Continue the Mississippi Supreme Court case report on Morgan Drive-A-Way v. Lee, given below, from the point where it stops.

Extract:
□ □ □ □ □ □ □
Supreme Court of Mississippi
Apr 16, 1962
139 So. 2d 863 (Miss. 1962)

Summary

In Morgan Drive-A-Way v. Lee, 243 Miss. 891, 899, 139 So.2d 863, 865-866 (1962), supra, there was argument that the Public Service Commission failed to include in its order sufficient ultimate findings of fact, and this Court pointed to Illinois Central Railroad Co. v. Jackson Ready-Mix Concrete, 243 Miss. 72, 137 So.2d 542 (1962), which announced that state agencies are not required to make a detailed finding of fact, but that an ultimate finding is sufficient.

Summary of this case from Mississippi Public Service Commission v. AAA Anserphone, Inc.

Opinion

No. 42184.

April 16, 1962.

1. Supreme Court — evidence — judicial notice.

Supreme Court would take judicial knowledge of fact that as to party who did not appear on appeal from order granting certificate of public convenience and necessity, order granting certificate had been revoked by Public Service Commission.

2. Public Service Commission — restricted common carrier by motor vehicle transporting mobile homes — evidence — substantial evidence supported award of certificate.

There was substantial evidence to support award of certificate of public convenience and necessity to operate as a restricted common carrier by motor vehicle transporting mobile homes between points in Mississippi over irregular routes.

3. Public Service Commission — certificate of convenience and necessity — Tri-State Rule not applicable to facts of case.

"Tri-State Rule" holding that certificate of public convenience and necessity should not be granted motor carrier where there is adequate service existing and if inadequate unless existing carriers have been given opportunity to furnish additional service, was not applicable where there was no regular route involved and there were only three authorized carriers with limited equipment and facilities and business was one which Commission was justified in believing was increasing steadily.
□ □ □ □ □ □ □
(Data on locating visible targets)
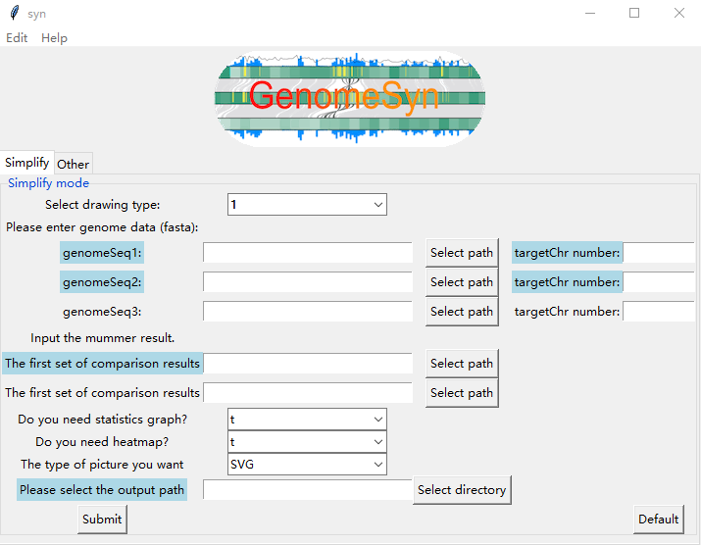
Task: Click the output path text field
Action: coord(308,490)
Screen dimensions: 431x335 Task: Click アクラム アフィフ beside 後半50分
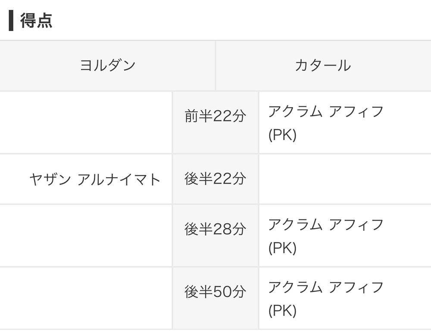[326, 287]
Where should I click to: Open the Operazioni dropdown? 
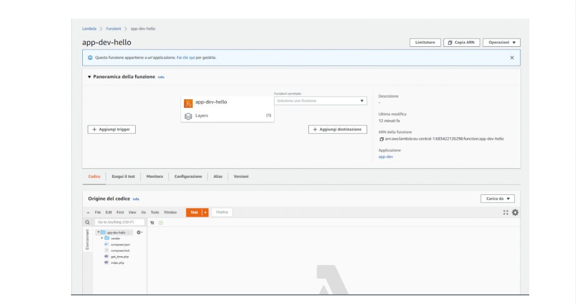[x=501, y=43]
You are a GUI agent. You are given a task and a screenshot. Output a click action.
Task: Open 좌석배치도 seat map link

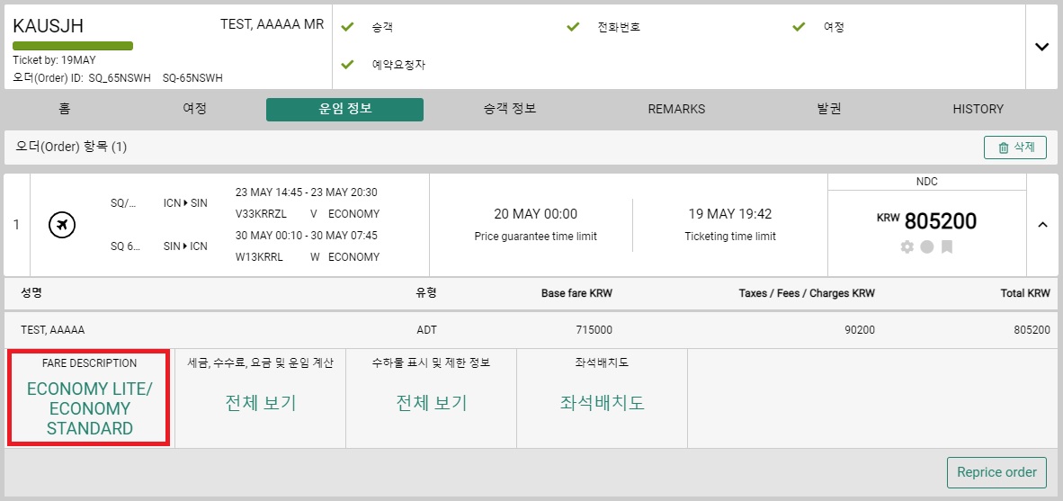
□ □ □ □ □ □ □
Response to the exercise:
4. Evidence — matter of common knowledge.

Court knew as a matter of common knowledge that some workers may have their house trailers situated in places where there are no public roads.

5. Public Service Commission — witnesses — competency — rules of Interstate Commerce Commission as not binding on local Commission.

Rules of Interstate Commerce Commission regarding those competent to testify at hearing on motor carrier application are not binding on local Public Service Commission which has power to make its own rules and enforce them.

6. Public Service Commission — witnesses — competency — evidence — rules of Commission.

Public Service Commission did not err in rejecting proffered testimony of holder of motor carrier certificate similar to one requested by applicants where witness had filed no protest and protestants wanted to prove by him that there was no necessity for issuance of additional certificates.

7. Public Service Commission — findings — ultimate findings sufficient.

State agencies are not required to make detailed findings of fact, and ultimate finding is sufficient.

Headnotes as revised by Jones, J.

APPEAL from the Circuit Court of Hinds County; M.M. McGOWAN, J.

Butler, Snow, O'Mara, Stevens Cannada, Jackson, for appellants.

I. There is no substantial evidence that the service rendered by existing carriers is not reasonably adequate and sufficient. Campbell Sixty-Six Express, Inc. v. Delta Motor Line, Inc., 218 Miss. 198, 67 So.2d 252; Dixie Greyhound Lines v. American Buslines, 209 Miss. 874, 48 So.2d 584; Dixie Greyhound Lines, Inc. v. Mississippi Public Service Comm., 190 Miss. 704, 200 So. 579, 1 So.2d 489; Klein Contract Carrier Application, 76 M.C.C. 196; Secs. 7635(1), 7640(7), Code 1942.

II. It is undisputed that existing carriers have been called upon to render any further or different type of service than that now being rendered and that they have not been given an opportunity to furnish such additional services as may be reasonably required. Therefore, if the Commission deems the existing service inadequate, the Commission may not lawfully grant the requested authority until the existing carriers have been given such opportunity. Capital Electric Power Assn. v. Mississippi P. L. Co., 240 Miss. 139, 125 So.2d 739; Dixie Greyhound Lines, Inc. v. American Buslines, supra; Dixie Greyhound Lines, Inc. v. Mississippi Public Service Comm., supra; F. W. Express, Inc. v. Delta Motor Line, Inc., 223 Miss. 726, 78 So.2d 887; Tri-State Transit Co. v. Dixie Greyhound Lines, 197 Miss. 37, 19 So.2d 441; West Bros., Inc. v. H. L. Delivery Service, Inc., 220 Miss. 323, 70 So.2d 870.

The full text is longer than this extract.